I found Nee’s book, Love Not the World, to be both troubling and compelling for this very reason. It is hard-hitting and painfully practical. For Nee, nothing is neutral, and no worldly activity can be considered benign. There is only FOR God and AGAINST God. Nee believed that the world and everything in it is orchestrated by Satan to be anit-God. According to him, Christians living in the world must tread lightly and with fear lest we be turned against God also.
This book is actually a collection of addresses given by Nee during the period of 1938-41, and the cultural references are bit dated. However, neither of these realities lessen the impact of the message. It reads like an impassioned sermon. Even when I found myself disagreeing with Nee, his words still got to me. This book made me wrestle with ideas I have uncritically accepted as I have grown up in the Christian faith. What does it really look like to “love not the world?” Even if I’m not sinning, does the filthy mindset of the world negatively affect my walk with Jesus?

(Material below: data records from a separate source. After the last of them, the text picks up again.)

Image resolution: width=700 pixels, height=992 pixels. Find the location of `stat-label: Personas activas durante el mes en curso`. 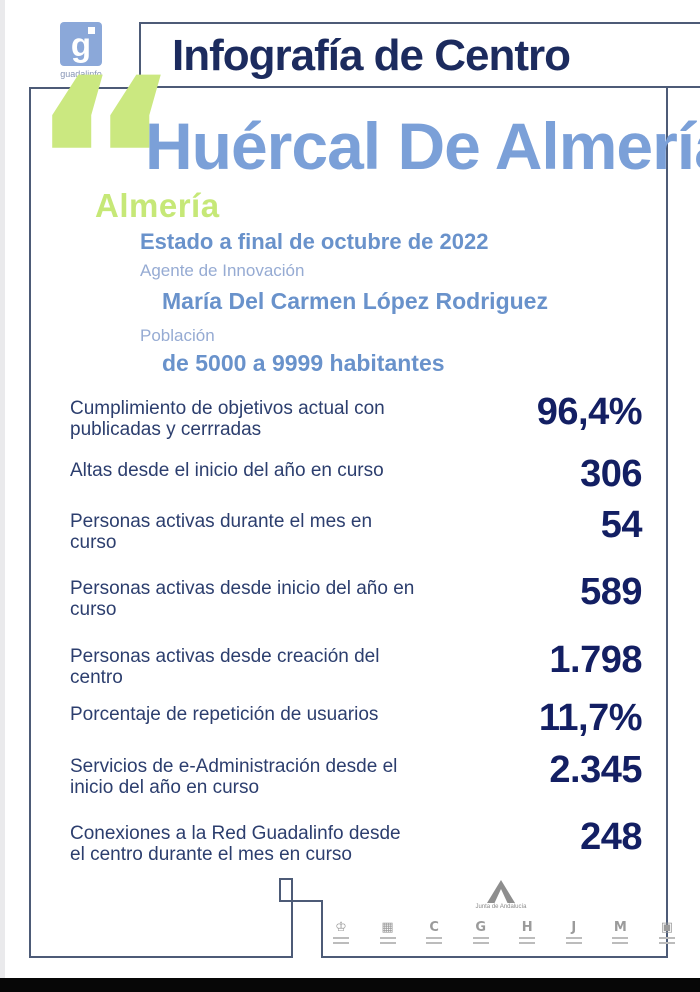

stat-label: Personas activas durante el mes en curso is located at coordinates (222, 532). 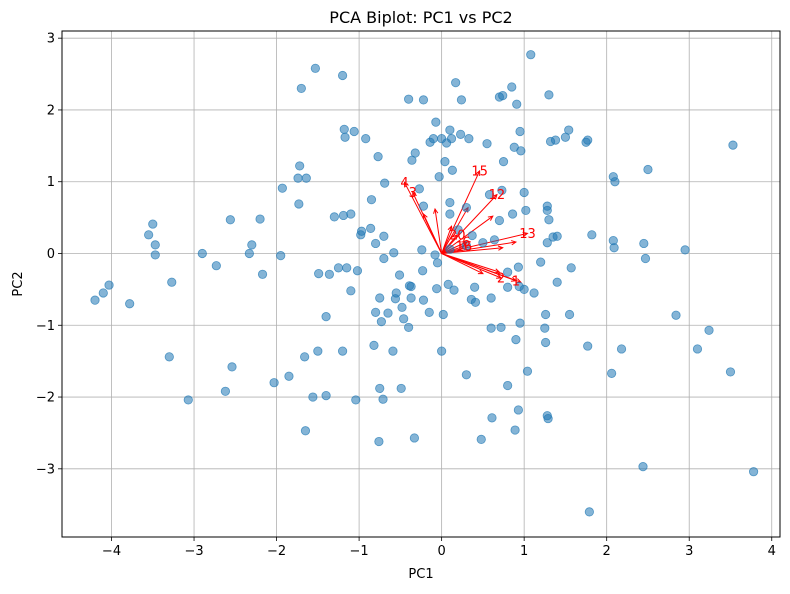 I want to click on y-tick-label: 2, so click(x=51, y=110).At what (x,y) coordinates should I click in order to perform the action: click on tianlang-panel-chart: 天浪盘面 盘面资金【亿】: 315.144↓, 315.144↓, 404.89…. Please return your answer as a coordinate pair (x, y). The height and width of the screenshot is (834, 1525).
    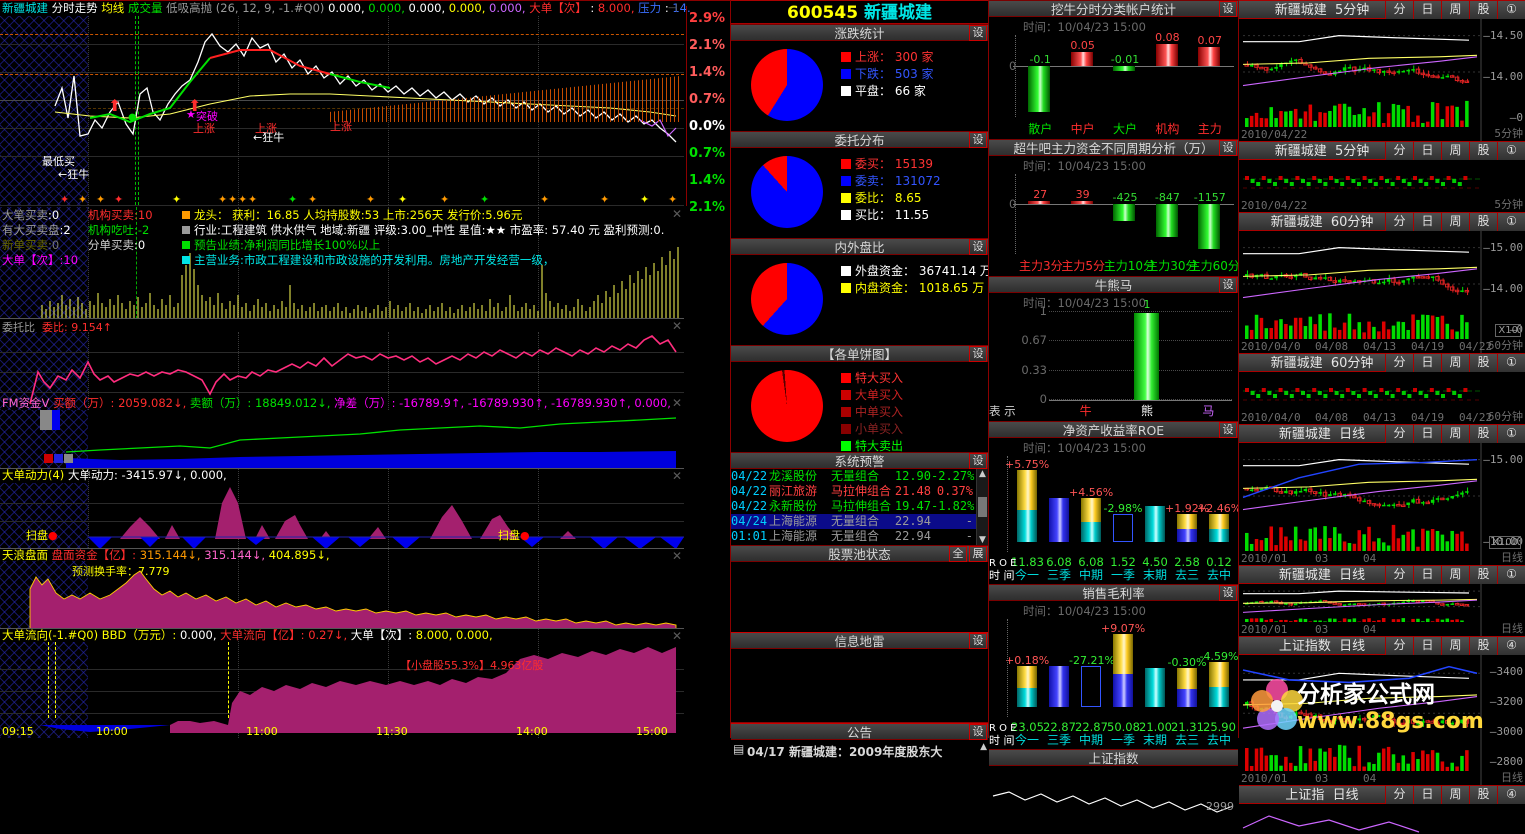
    Looking at the image, I should click on (342, 588). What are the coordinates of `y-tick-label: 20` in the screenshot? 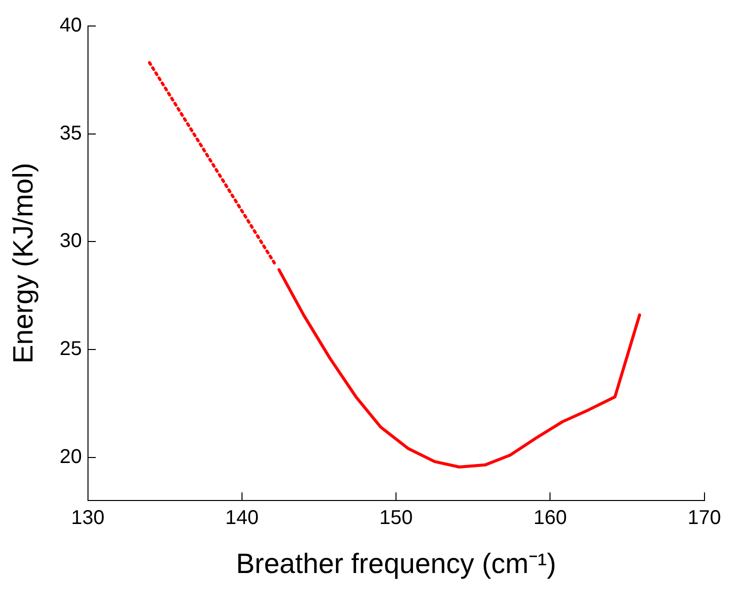 It's located at (71, 457). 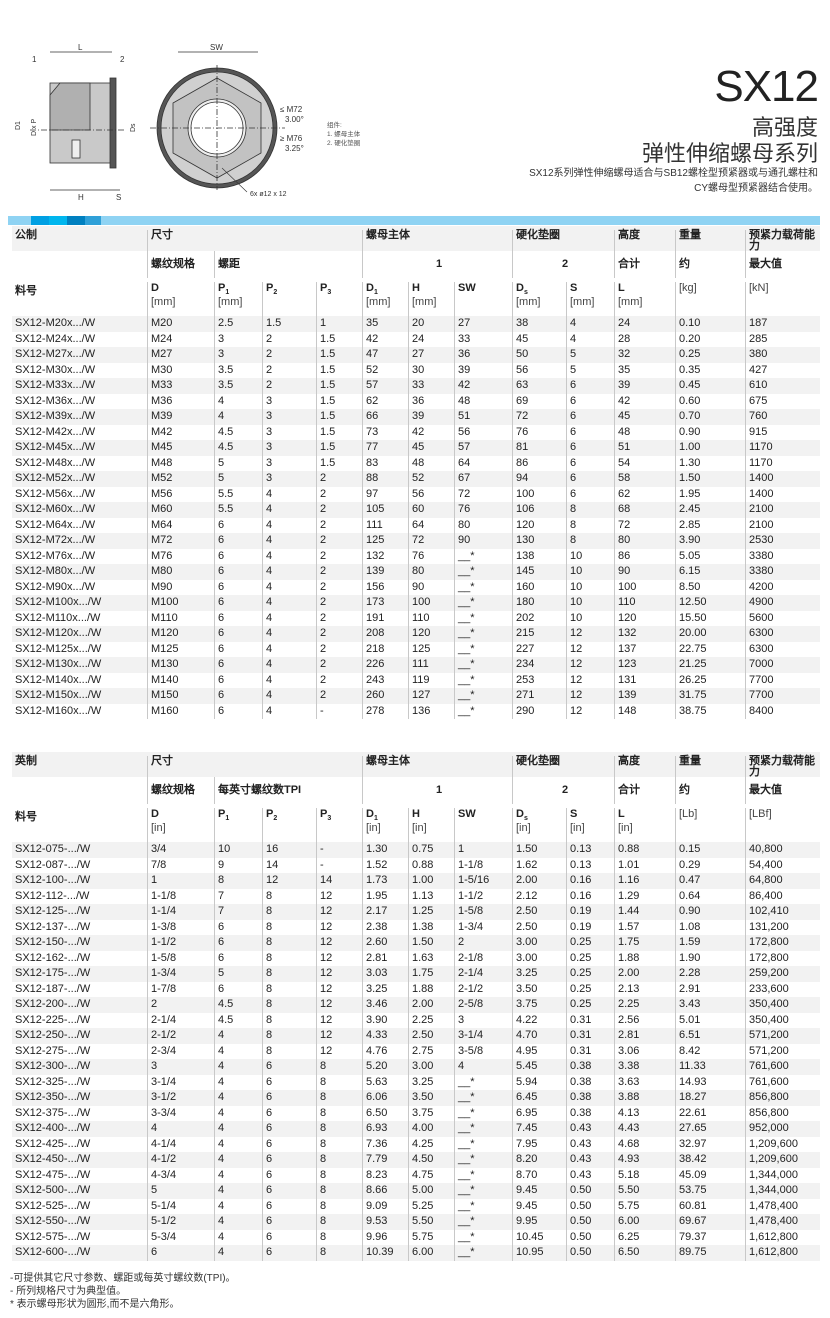 I want to click on table-cell: 2.25, so click(x=431, y=1020).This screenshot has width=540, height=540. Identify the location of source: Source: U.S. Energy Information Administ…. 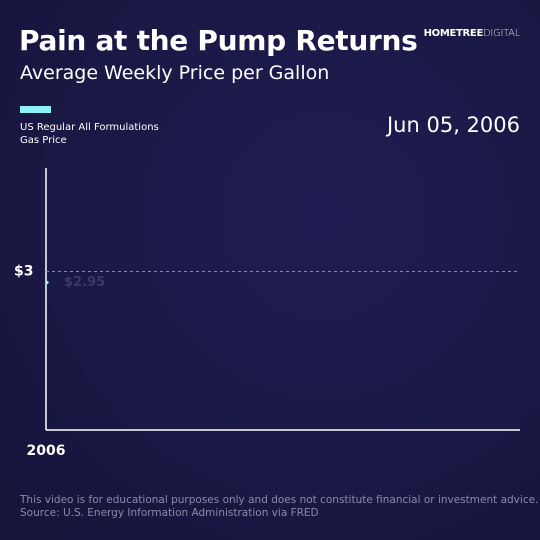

The final chapter—and the most controversial for me, personally—concerns money. Nee believed that money itself was inherently evil. As an American surrounded by incredible wealth and prosperity, is it possible my money is far more dangerous to my relationship with Jesus than I ever imagined? Even if I strive to be generous, has consumerism gripped my soul, and I have become desensitized to it? This is provocative stuff. Even if you don’t agree with all of Nee’s thoughts, you have to admit he is correctly identifying where the real tension points are when it comes to following Jesus.
I recommend this book not because I agree with everything in it, but because I think we all need a prophet to come along once in a while and shake us out of our stupor.
George W. Sarris does an excellent job with the narration of the audiobook version.
Please Note: This audiobook was gifted as a part of the Christianaudio Reviewers Program in exchange for my unbiased review of this work. This has in no way influenced my opinion or review of this work.